The error correction apparatus according to any one of claims 1 to 6,
A signal detection device that outputs an angle signal and an amplitude signal of the rotating body according to a detection signal of the magnetic field detection unit that detects a magnetic field of the first axis and a magnetic field of the second axis;
A rotation angle detector.
The signal detection device includes:
A first AD converter that converts a detection result of the magnetic field of the first axis into a digital signal;
A second AD converter for converting the detection result of the magnetic field of the second axis into a digital signal;
Have
The correction unit supplies a correction signal for correcting the detection signal to the first AD conversion unit and the second AD conversion unit, respectively.
The rotation angle detection device according to claim 7.
The first AD conversion unit outputs a first 1-bit ΔΣ signal corresponding to the detection result of the magnetic field of the first axis,
The second AD converter outputs a second 1-bit ΔΣ signal corresponding to the detection result of the magnetic field of the second axis,
The rotation angle detection device according to claim 7 or 8, wherein the signal detection device includes a servo loop that calculates the angle signal based on the first and second 1-bit ΔΣ signals.
The rotation angle detection device according to claim 7 or 8, wherein the signal detection device is a CORDIC.
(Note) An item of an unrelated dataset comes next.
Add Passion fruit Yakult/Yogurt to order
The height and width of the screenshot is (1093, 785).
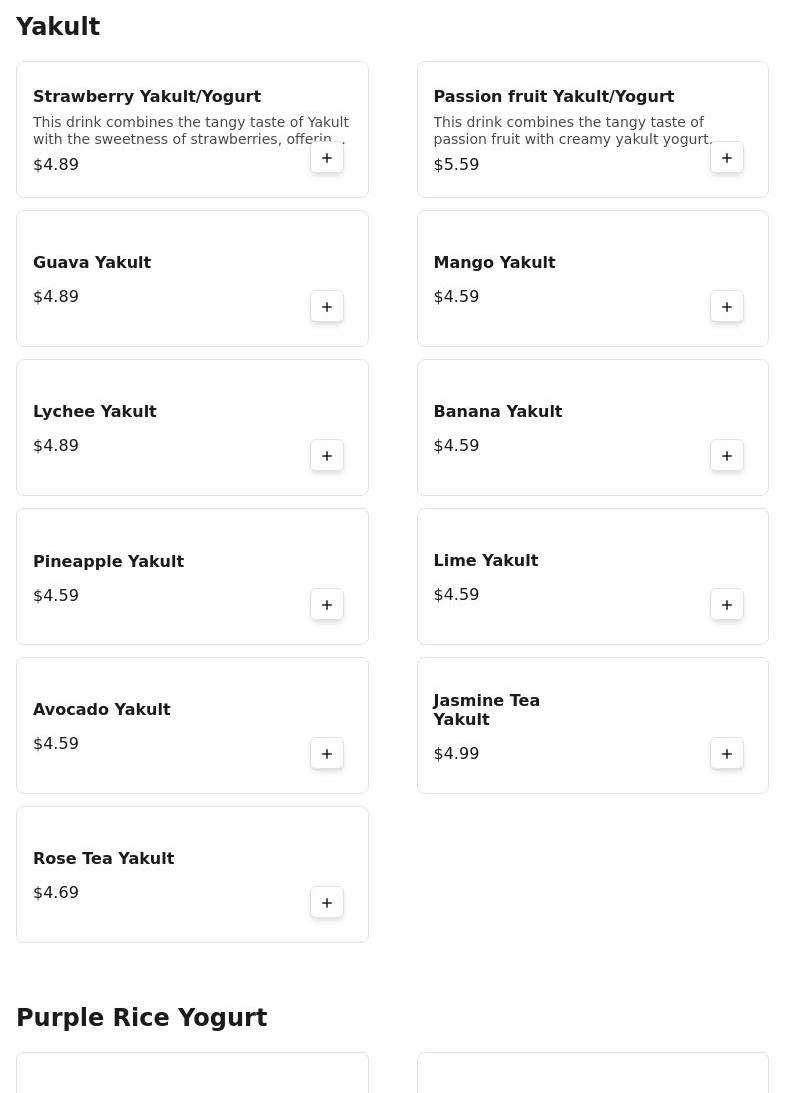pyautogui.click(x=727, y=158)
A rotation angle detection device according to any one of claims 7 to 10,
According to the detection result of the magnetic field of the first axis and the magnetic field of the second axis, the angle signal and the amplitude signal of the rotating body are output.
Rotation angle sensor.
An error correction method for a detection signal of a magnetic field detection unit that detects a magnetic field of a first axis and a magnetic field of a second axis that change according to rotation of a rotating body,
Obtaining an angle signal and an amplitude signal of the rotating body, which are calculated according to the detection signal;
Calculating a correlation signal between a predetermined periodic function corresponding to the error mode of the magnetic field detector and the signal under measurement based on the amplitude signal;
Correcting the detection signal corresponding to the error mode based on the correlation signal;
Error correction method.
The error mode is
A first mode in which the magnetic field detector includes an offset component in the first axial direction;
A second mode in which the magnetic field detector includes an offset component in the second axial direction;
A third mode in which the magnetic field detector includes a magnetic sensitivity mismatch between the first axis and the second axis;
A fourth mode in which the magnetic field detector includes a non-orthogonal error;
The error correction method according to claim 12, comprising at least one mode.
Calculating the correlation signal is
When the error mode is the first mode, a correlation signal with the signal under measurement is calculated using the periodic function as a cosine of 1 × square,
When the error mode is the second mode, a correlation signal with the signal under measurement is calculated with the periodic function as a sine of 1 ×
When the error mode is the third mode, a correlation signal with the signal under measurement is calculated using the periodic function as a cosine of a double angle,
14. The error correction method according to claim 13, wherein when the error mode is the fourth mode, a correlation signal with the signal under measurement is calculated using the periodic function as a sine of a double angle.
A program for causing a computer to execute the error correction method according to any one of claims 12 to 14.
A medium for storing the program according to claim 15.